• _Problem requirements_
Convert the lines of the data from the one containing "Task: Click the refresh icon next to 刷新" through the end into a JSON list of strings, one string per line, with blank lines and pictures omitted.

[Screen-element location data]
>> start
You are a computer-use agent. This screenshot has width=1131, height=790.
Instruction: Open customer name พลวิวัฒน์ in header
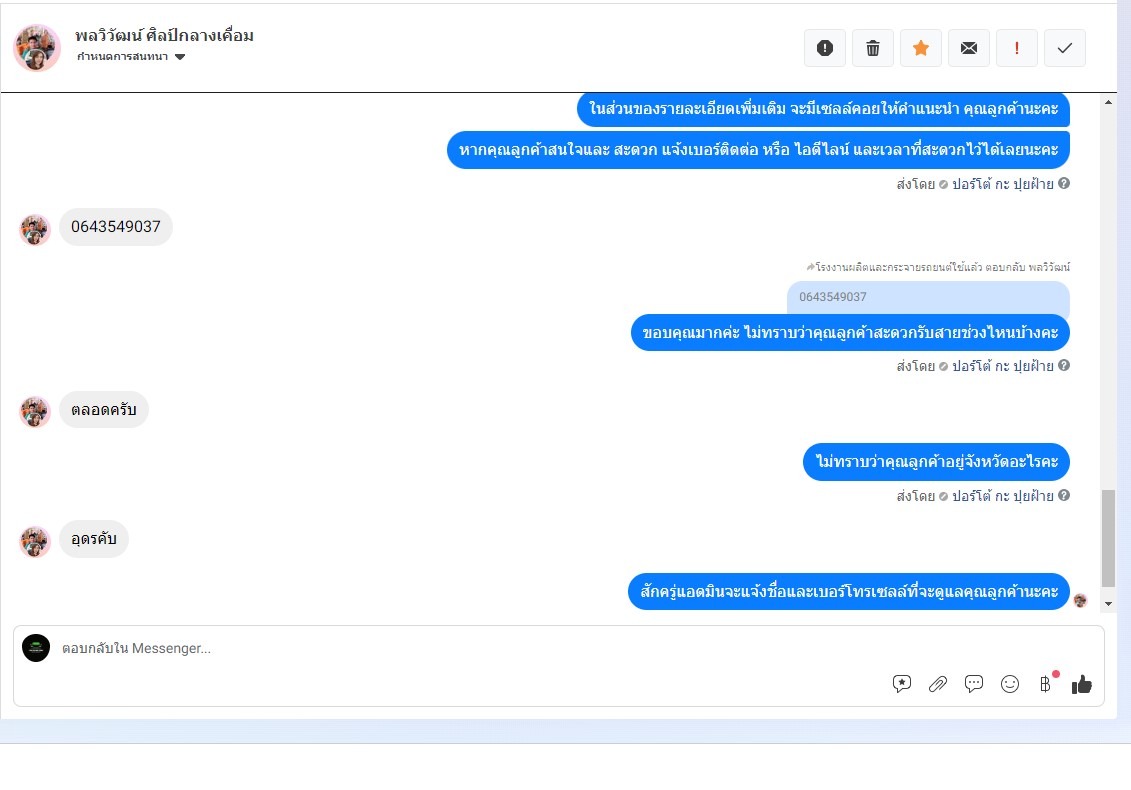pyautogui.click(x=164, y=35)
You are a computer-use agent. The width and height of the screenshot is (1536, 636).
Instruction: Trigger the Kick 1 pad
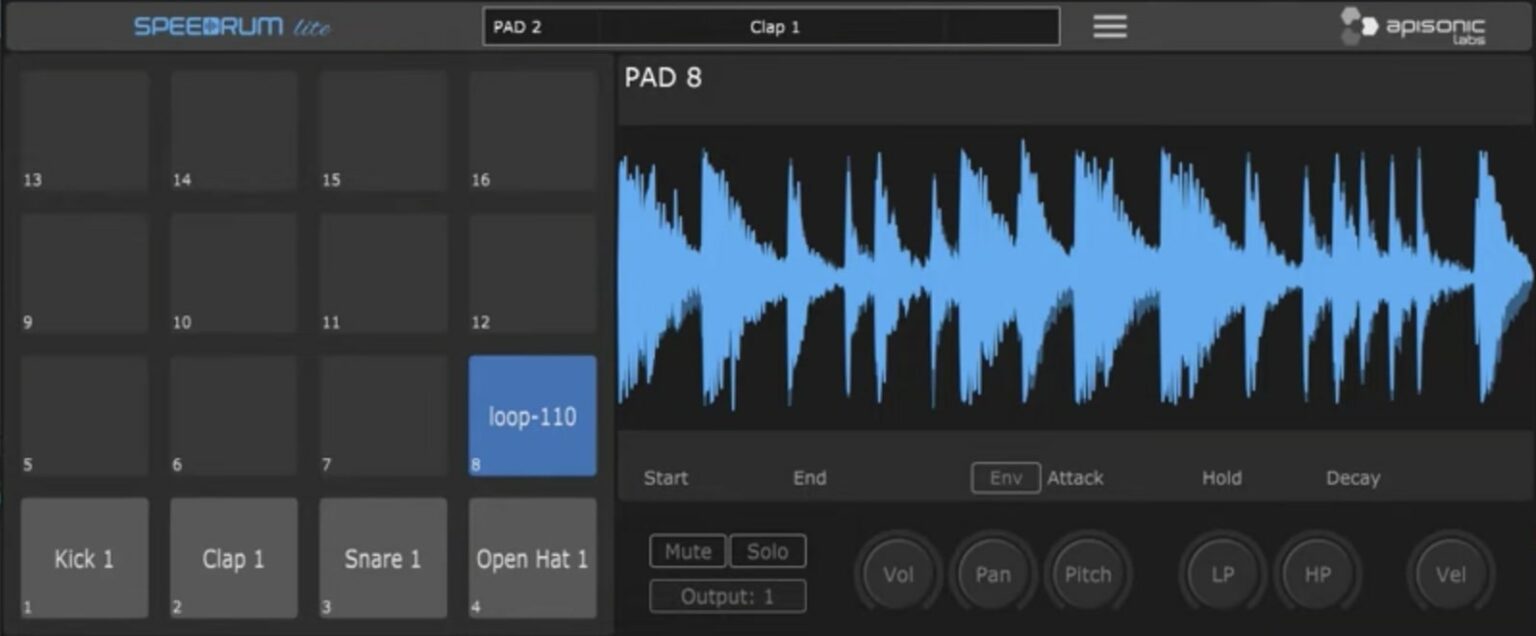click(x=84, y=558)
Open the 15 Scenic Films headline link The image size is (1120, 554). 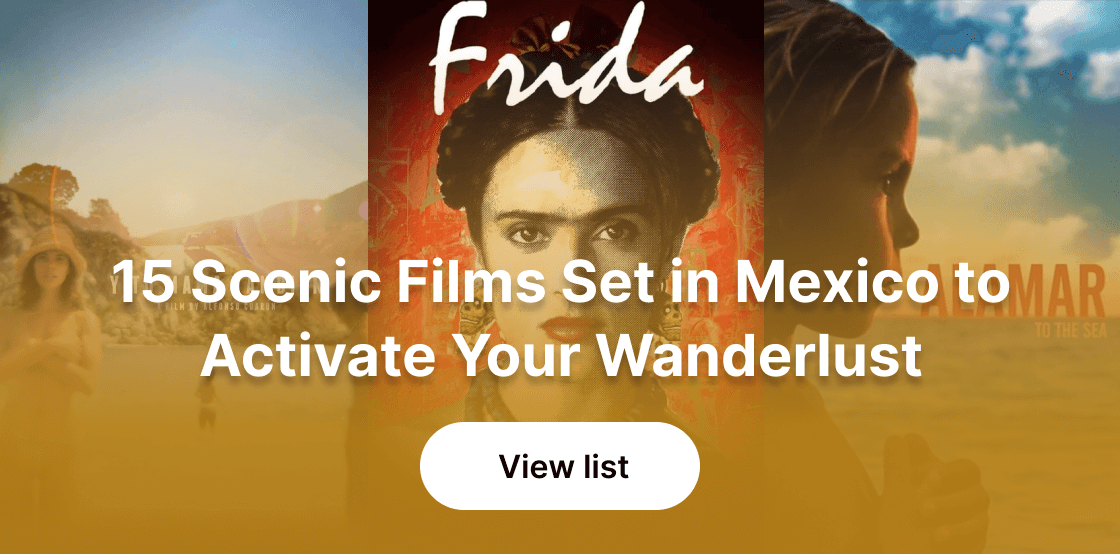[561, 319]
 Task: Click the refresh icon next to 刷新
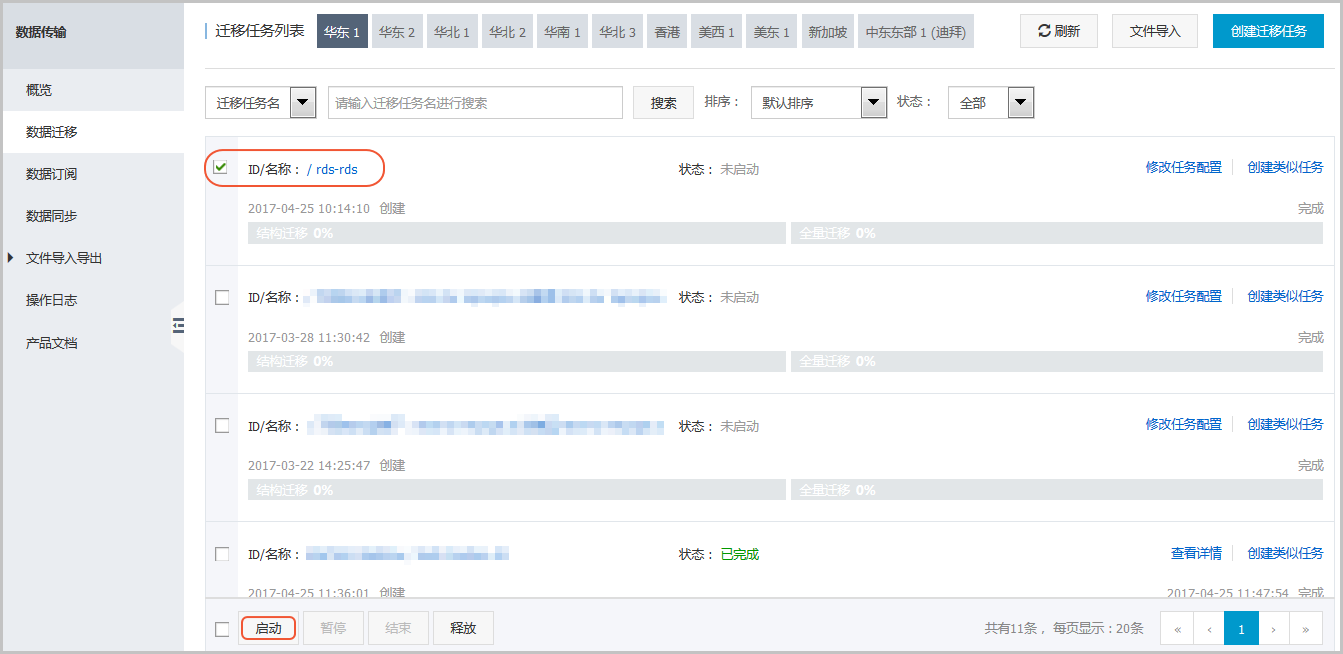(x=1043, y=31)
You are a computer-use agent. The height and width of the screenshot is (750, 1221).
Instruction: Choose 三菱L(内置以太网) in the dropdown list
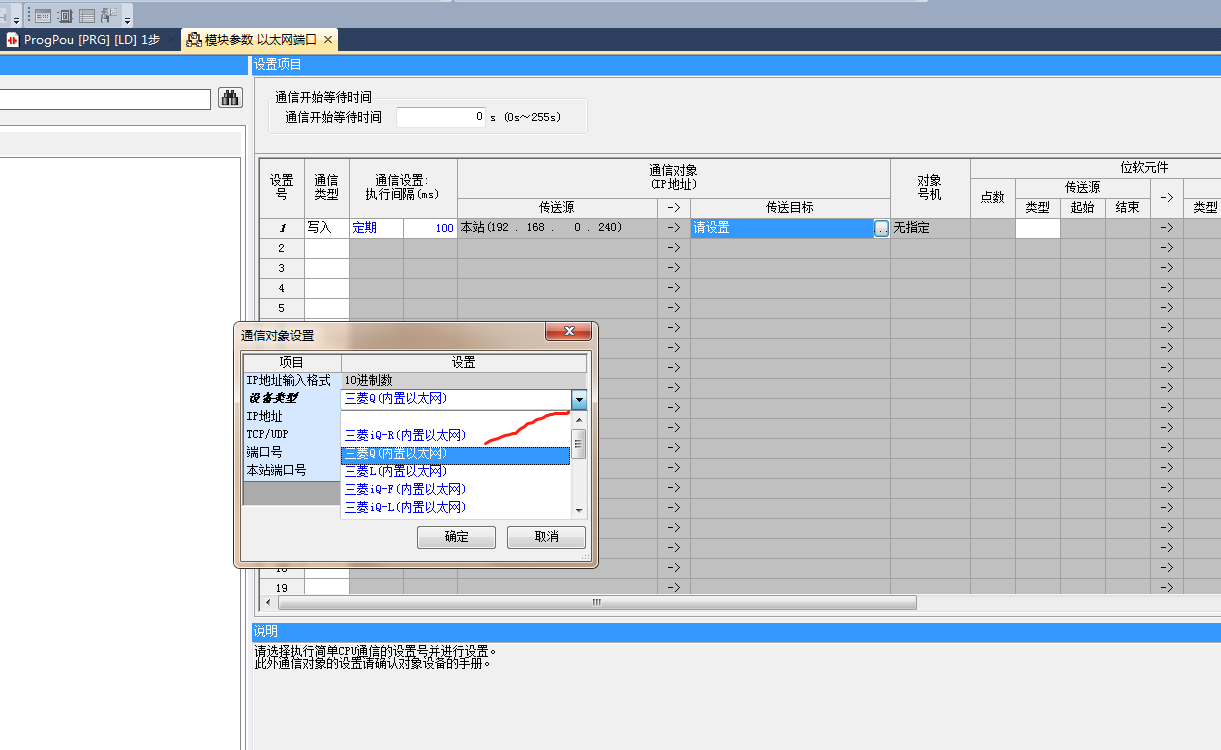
>> end
• _Answer to this exercise_
[
  " Task: Click the refresh icon next to 刷新",
  "(x=1043, y=31)",
  "You are a computer-use agent. The height and width of the screenshot is (750, 1221).",
  "Instruction: Choose 三菱L(内置以太网) in the dropdown list"
]